Halderman told the committee, led by Sen. Richard Burr (R-NC), chairman, and Sen. Mark R. Warner (D-Va), vice chairman, that with their old technology, both systems are vulnerable to hacking as was shown in the Russian interference in the US elections last year.

The expert witness said he was familiar with the tampering of election systems, because he himself has developed ways to attack many of them as part of his research into election security threats. He recalled:

“Ten years ago, I was part of the first academic team to conduct a comprehensive security analysis of a DRE voting machine. We examined what was at that time the most widely used touch-screen DRE in the country, and spent months probing it for vulnerabilities.

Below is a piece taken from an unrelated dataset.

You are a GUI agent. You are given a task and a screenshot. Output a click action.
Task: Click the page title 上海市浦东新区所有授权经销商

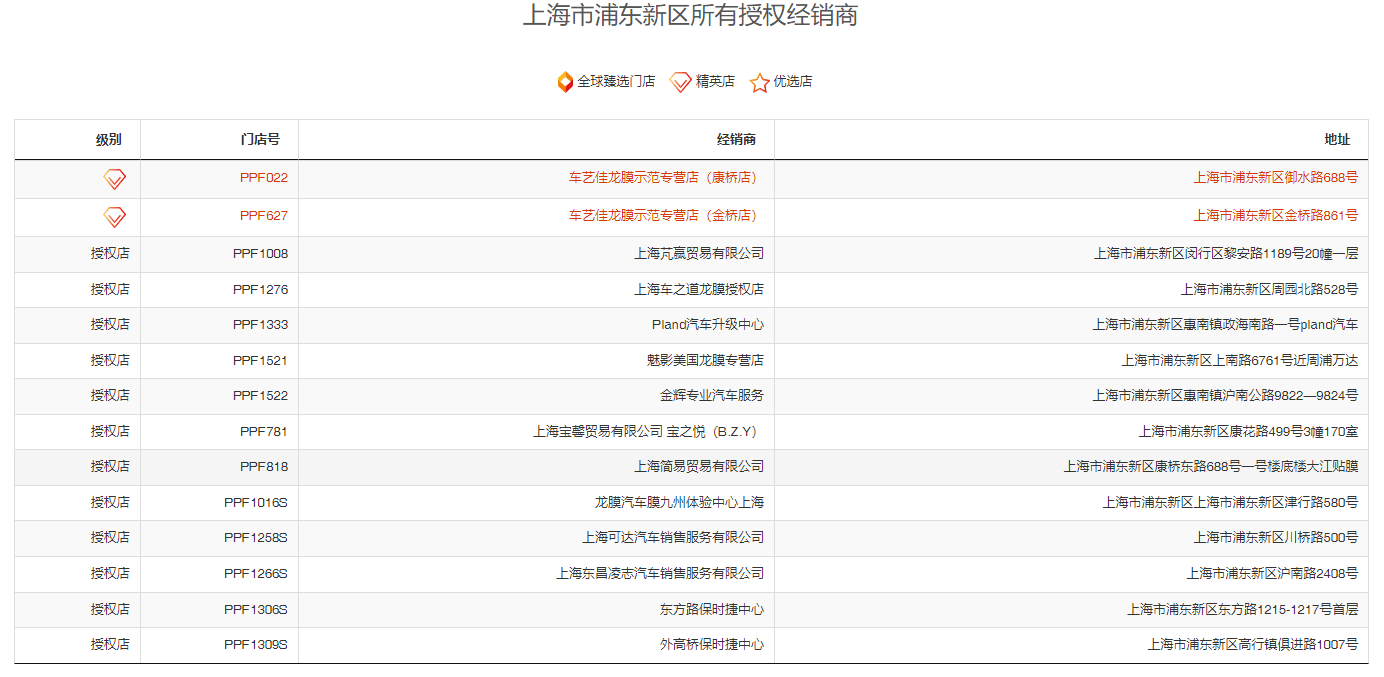point(690,16)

“What we found was disturbing: we could reprogram the machine to invisibly cause any candidate to win. We also created malicious software – vote-stealing code – that could spread from machine-to-machine like a computer virus, and silently change the election outcome.”

He added: “Cybersecurity experts have studied a wide range of US voting machines – including both DREs and optical scanners – and in every single case, they have found severe vulnerabilities that would allow attackers to sabotage machines and to alter votes.”

“Before every election, voting machines need to be programmed with the design of the ballot… This programming is created on a desktop computer called an Election Management System, or EMS, and then transferred to voting machines using USB sticks or memory cards. (The same thing done by Smartmatic in 2010 and 2016. – fdp)

“These systems are generally run by IT personnel or by private contractors. Unfortunately, election management systems are not adequately protected, and they are not always properly isolated from the Internet. Attackers who compromise an EMS can spread vote-stealing malware to large numbers of machines.”

One of Halderman’s recommendations is to replace obsolete and vulnerable voting machines, such as paperless systems, with optical scanners and paper ballots (like what Smartmatic has prescribed – fdp). He said “paper provides a resilient physical record of the vote that simply can’t be compromised by a cyberattack.”

He also suggested a consistent and regular audit to ensure that election results are accurate, by inspecting enough of the paper ballots to tell whether the computer results are right. These “risk-limiting audits,” he said, may seem low-tech but are reliable and cost-effective.

The Comelec, if it wants, can repulse attacks on the integrity of Philippine elections before they occur. But it will need the help of other parties, including the Congress.